Recruiters on LinkedIn – When you’re looking for a new job, it may seem like days pass while you read through available positions. Thankfully, recruiters are there to help with that. Reaching out to recruiters is a terrific method to focus your job search and discover the ideal position quickly, but you’re not alone if cold-messaging someone on LinkedIn seems a little daunting. This is why we’re here to give you step-by-step instructions on how to discover recruiters on LinkedIn and what to say to build strong connections and quickly land a job.
Things to Be Aware Of
- Send a message and connect with a recruiter at the same time.
- Introduce yourself before briefly stating your credentials and the sector you work in.
- Prior to clicking “send,” keep your message brief and proofread it for spelling and grammar mistakes.
- Avoid bombarding a recruiter with communications, but if you don’t hear back after a few days, feel free to follow up.
On LinkedIn, is it acceptable to message a recruiter?

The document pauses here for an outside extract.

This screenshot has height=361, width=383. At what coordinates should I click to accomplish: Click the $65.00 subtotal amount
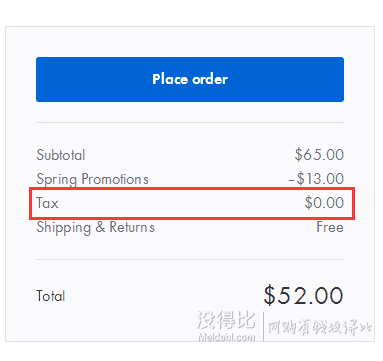click(x=319, y=155)
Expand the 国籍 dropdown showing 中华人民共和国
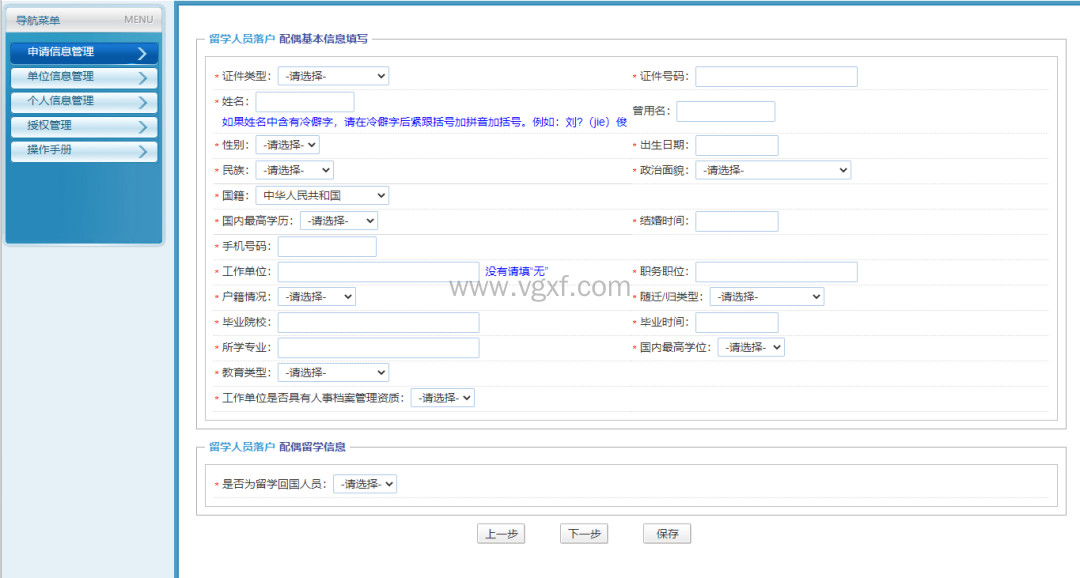 coord(322,195)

Absolutely, contacting a recruiter on LinkedIn is appropriate from a professional standpoint.
Although it may appear odd at first, LinkedIn is fundamentally a social network. In other words, even if you don’t directly know the recruiter, it’s entirely acceptable to send them a simple hello and invite them to connect. 
Even if they don’t personally know a candidate, recruiters will frequently connect with them on LinkedIn. Think of it as saving the recruiter a step because you are discovering them rather than the other way around.
Sending a recruiter one message is acceptable, but refrain from doing it repeatedly. Like you, recruiters are really busy and almost certainly have a tonne of mails to respond to.
Contacting a Recruiter
Use LinkedIn search to locate the recruiter.
In their job title or summary paragraph, the majority of recruiters on LinkedIn will mention that they are recruiters. You can scan through “recruiters” using the LinkedIn search feature, or you can search for recruiters by industry.
Examine a recruiter’s profile and professional background before establishing contact with them to determine if they are a good fit for you. You can eliminate candidates who aren’t a good fit if you work in their sector or if they make clear the positions they are currently hiring for.
Connect by clicking.
You must connect with a recruiter before you can message them. Once you’ve located the person you want to message, click “Connect” to begin writing.
Send a message requesting connectivity.
A message box will appear once you click “Connect,” allowing you to type your message there. This message will be sent to them through email in addition to their LinkedIn inbox.
In other social media, follow them.
Find the recruiter on Twitter, Facebook, or Instagram for a better chance of hearing back. Don’t send them another message just yet because it could feel overwhelming; instead, follow them on these networks.
Keep your message brief and to the point.
It’s crucial to keep messages succinct because recruiters receive several messages every day. When you send your message, limit it to 3 to 4 phrases so that recipients can swiftly scan it.
Also, try to refrain from posing inquiries. A recruiter could decide not to reply if they feel that they need to do a lot of work before doing so.
The ideal length is between 50 and 75 words, but the maximum is under 100.
Introduce yourself and mention a few of your credentials.
Start your message by introducing yourself and stating the kind of position you are seeking. This will let the hiring manager know if you could be a suitable fit for any open positions. 
Make each communication you send unique.
Your message is probably not specific enough if it sounds like it could be sent as a mass email to thousands of recipients. Make careful to customise your message to each recruiter you contact so that it sounds unique and like it was written by a person. 
The recruiter’s LinkedIn profile should be checked out before sending a message for this additional reason. They won’t likely respond to you if you mistakenly use the wrong industry or name for them.
Don’t gush excessively about yourself.
Listing your credentials and experience is one thing, but rambling on about why you’re the ideal candidate the recruiter has been looking for is quite another. Keep it short and simply include the most important information about yourself; if they want to know more, they will either reply or look at your profile.